From your comparison, I do think Inkscape will be the right fit for me.
I am mostly a Photoshop/Lightroom user and have been toying with taking the plunge with Illustrator (mostly due to the Adobe family relations) but am not a designer and, as you mention, a bit of a big pill to swallow for occasional use.
I do have a question though. How transferable would the knowledge gained from using Inkscape be if I did decide to move to Illustrator (waaaayyy down the road)? I do realize that keyboard shortcuts and tools will be different (or at least called different things) but is the general usage similar?
Thank you for any insight,
PS. Grabbing your design book!!
Thanks Gary, hope you enjoy the book! Once you have a solid understanding of Inkscape it isn’t very difficult to get the hang of Illustrator. They’re different but similar in a lot of ways. When I started using Illustrator it took me maybe a month before I was comfortable enough to use it regularly if I had to.

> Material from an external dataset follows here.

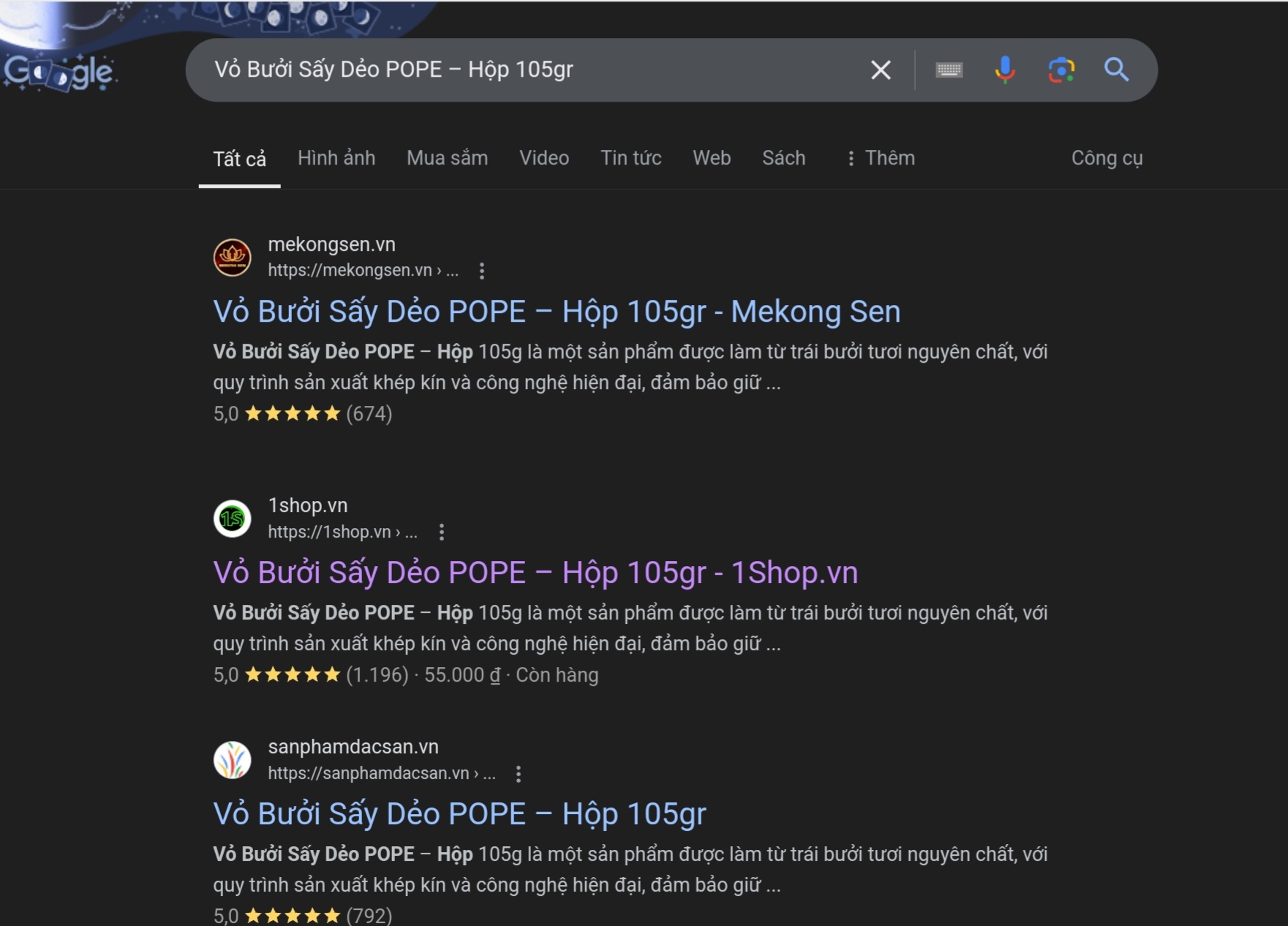Open the Mekong Sen result title link
Screen dimensions: 1288x926
pos(556,310)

I have been using Serif DrawPlus for years for logo work and will be soon working with Affinity Designer (a Serif program). I do also use Adobe Illustrator to save some of the files to give to my logo clients but I do all or almost all of the design work in DrawPlus. I did try Inkscape many years ago but just didn’t care for it over DrawPlus.
Doesn’t Inkscape save to SVG and can’t you open SVG files with Adobe Illustrator?

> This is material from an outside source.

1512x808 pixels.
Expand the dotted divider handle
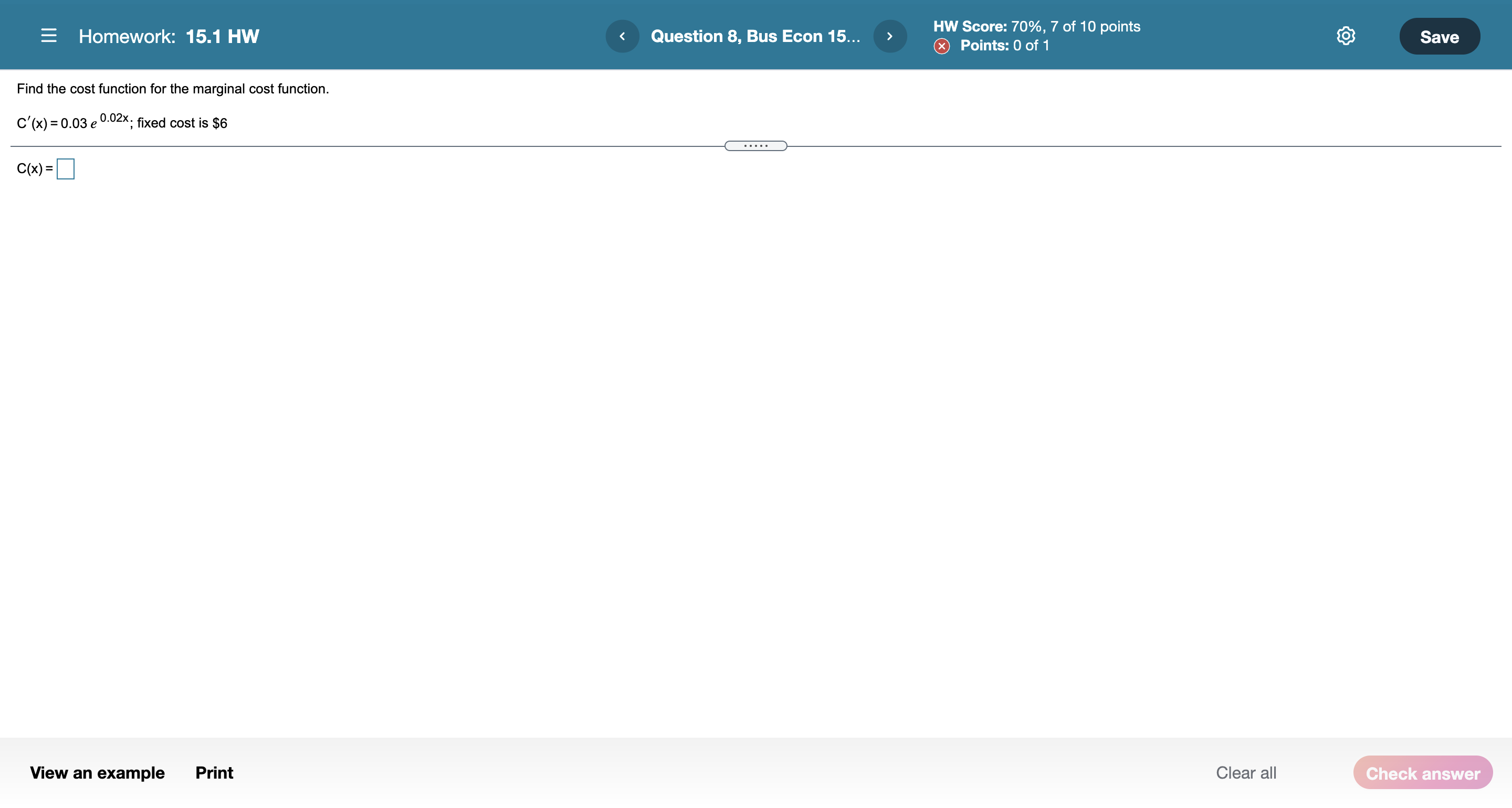[x=755, y=145]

A video on how you work in Inkscape and then save all the required image files would be a nice one to consider making.
Hi Joni, I’ll actually be doing a video about working with Illustrator files in Inkscape pretty soon. I wrote an article about it a couple of years ago: https://logosbynick.com/open-save-ai-files-inkscape/
Thanks for this. Inkscape is a pain when dealing with a print shop. Some things are lost in file format translation (Filters) or just don’t work properly or as expected.
Most reliable way to send files I’ve found so far is to export the design to a PDF.
That might be a blog topic/youtube video for you to do some time. How to integrate inkscape into your workflow and make files compatible with print shops, embroidery, etc.
True. I even have problems with PDF format though, especially when dealing with transparency, blurs, clipping paths and masks, etc. I’ve found the best way is to just export a flattened PNG file then open it with GIMP so I can then export it as a JPEG.
For some items that can be processed with raster images yes.
I think opacity is another feature that gets butchered too. Hopefully the inkscape devs are working on file format compatibility or someone creates a plug-in that solves these problems.
I use inkscape for volunteer work (non-profit youth sports team) and can’t justify buying CorelDraw or Illustrator.
Is the SVG file format not standard? Doesn’t seem to be in print and embroidery businesses.